━━━━━ ARTICLE

In our own day it was Emerson who made the greatest contribution to this Wisdom Literature. He takes his place beside the Roman emperor, as truly inspired as Solomon or Plato; and his help for us is in ways greater than theirs, since he knew our needs the better. Indeed, every age must have its own religion, as every morning must have its own sunlight. And the pity of it is, we are forever expecting the sunshine of yesterday to warm us. Religion is the spring-water of life; creeds are but reservoirs of stone. And he who has once drunk at a well-head will shun the pestiferous supply which the community provides, so accessible, so abundant, so polluted.

According to one scheme of ideas, one may think of literature as mainly divisible into two kinds, the dramatic and the religious-speaking very roughly, of course. The dramatic deals with people in their relation to one another; the religious deals with people in their relation to the universe. How much of the interest in art and poetry is centred in its dramatic quality. Not only all plays, but all novels and personal poems, are solely of this dramatic interest. And art and literature in the past quarter of a century has dealt chiefly with themes of this interrelation of persons, themes essentially dramatic. And it is noticeable, I think, that the more recent quickening of literary and artistic activity has been rather of a religious character. What our younger men seem more particularly interested in is not so much the relation of man to his fellows as the relation of man to his surroundings, to his environment; as we say-his status in the eternal plan. Our great interest in nature is a part of this religious turn. Questions of economy and conduct; problems of the condition of women; the cruelty of unequal wealth; the interplay of race and temperament; the amelioration of hardship; the force and counter-force of will against will; all these are problems which ingenuity can settle sooner or later, surely. They amount to no more than the difficulty of providing a comfortable lodgment for ourselves in a more or less inclement, inhospitable world. But the other question, the question of man's relation to the universe (to give it a sounding phrase), who is to fathom for us? That perennial enigma still awaits the magic word. Many answers have been proposed; many nations have risen and warred and perished for the sake of their own interpretation of the truth; civilizations have grown and faded in the strong belief on this or that solution of the puzzle; while the mystery to-day is as fresh as it was upon that memorable evening when our parents abandoned Paradise in the cause of science.

━━━━━━━━━━
━━━━━ DATA EXTRACT

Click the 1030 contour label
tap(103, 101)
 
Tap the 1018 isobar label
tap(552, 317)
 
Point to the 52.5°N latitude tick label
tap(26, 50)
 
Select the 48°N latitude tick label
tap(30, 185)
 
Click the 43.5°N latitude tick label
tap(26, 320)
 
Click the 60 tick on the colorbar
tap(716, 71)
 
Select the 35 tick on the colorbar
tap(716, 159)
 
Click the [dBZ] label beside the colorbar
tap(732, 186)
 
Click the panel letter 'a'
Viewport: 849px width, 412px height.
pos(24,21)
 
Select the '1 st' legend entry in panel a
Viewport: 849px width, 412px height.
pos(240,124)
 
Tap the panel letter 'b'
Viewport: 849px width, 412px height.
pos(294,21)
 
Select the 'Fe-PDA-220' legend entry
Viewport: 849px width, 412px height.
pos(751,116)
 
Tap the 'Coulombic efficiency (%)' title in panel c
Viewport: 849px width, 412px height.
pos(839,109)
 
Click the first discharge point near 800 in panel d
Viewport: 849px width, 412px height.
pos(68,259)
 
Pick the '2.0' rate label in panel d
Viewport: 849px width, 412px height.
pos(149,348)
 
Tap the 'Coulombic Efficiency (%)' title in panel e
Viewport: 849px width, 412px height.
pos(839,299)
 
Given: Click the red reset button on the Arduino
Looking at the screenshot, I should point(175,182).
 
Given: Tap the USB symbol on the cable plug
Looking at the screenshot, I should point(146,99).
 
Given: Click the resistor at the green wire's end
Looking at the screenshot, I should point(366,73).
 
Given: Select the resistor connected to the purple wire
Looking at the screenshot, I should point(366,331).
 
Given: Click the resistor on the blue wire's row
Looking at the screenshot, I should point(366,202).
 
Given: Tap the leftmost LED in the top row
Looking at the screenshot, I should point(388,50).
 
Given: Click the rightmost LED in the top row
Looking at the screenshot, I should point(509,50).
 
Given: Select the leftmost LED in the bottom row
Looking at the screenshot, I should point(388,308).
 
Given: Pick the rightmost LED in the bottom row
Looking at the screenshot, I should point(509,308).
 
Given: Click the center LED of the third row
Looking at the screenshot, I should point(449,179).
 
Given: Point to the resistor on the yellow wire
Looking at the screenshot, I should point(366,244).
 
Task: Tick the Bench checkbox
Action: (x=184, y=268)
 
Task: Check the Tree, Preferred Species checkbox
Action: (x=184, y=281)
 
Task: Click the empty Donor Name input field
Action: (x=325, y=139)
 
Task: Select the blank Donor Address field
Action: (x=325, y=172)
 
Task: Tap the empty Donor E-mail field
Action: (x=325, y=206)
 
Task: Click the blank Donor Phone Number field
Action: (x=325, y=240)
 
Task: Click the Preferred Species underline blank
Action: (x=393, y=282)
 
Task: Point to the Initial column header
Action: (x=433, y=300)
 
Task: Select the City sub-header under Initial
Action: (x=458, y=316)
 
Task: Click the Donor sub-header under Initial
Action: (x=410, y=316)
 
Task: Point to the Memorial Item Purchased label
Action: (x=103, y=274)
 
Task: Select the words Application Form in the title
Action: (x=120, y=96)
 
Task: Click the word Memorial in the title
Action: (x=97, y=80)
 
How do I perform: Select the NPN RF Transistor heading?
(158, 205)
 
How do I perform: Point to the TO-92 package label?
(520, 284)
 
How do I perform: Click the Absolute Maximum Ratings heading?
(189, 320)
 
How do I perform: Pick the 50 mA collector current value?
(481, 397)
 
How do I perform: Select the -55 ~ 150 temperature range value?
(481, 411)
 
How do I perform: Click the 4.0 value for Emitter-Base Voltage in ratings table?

━━━━━━━━━━

INSTRUCTIONS:
1/ Answer these questions using the essay:
(a) Who does it say made the greatest contribution to Wisdom Literature in our own day?
(b) Into which two kinds does it say literature may be roughly divided?
(c) What does it call creeds?
2/ Reproduce the essay word for word between "In our own day" and "abundant, so polluted.", inclusive.
The entries have no connection to the essay.

THE SOLUTIONS:
1/
(a) Emerson
(b) The dramatic and the religious
(c) Reservoirs of stone

2/
In our own day it was Emerson who made the greatest contribution to this Wisdom Literature. He takes his place beside the Roman emperor, as truly inspired as Solomon or Plato; and his help for us is in ways greater than theirs, since he knew our needs the better. Indeed, every age must have its own religion, as every morning must have its own sunlight. And the pity of it is, we are forever expecting the sunshine of yesterday to warm us. Religion is the spring-water of life; creeds are but reservoirs of stone. And he who has once drunk at a well-head will shun the pestiferous supply which the community provides, so accessible, so abundant, so polluted.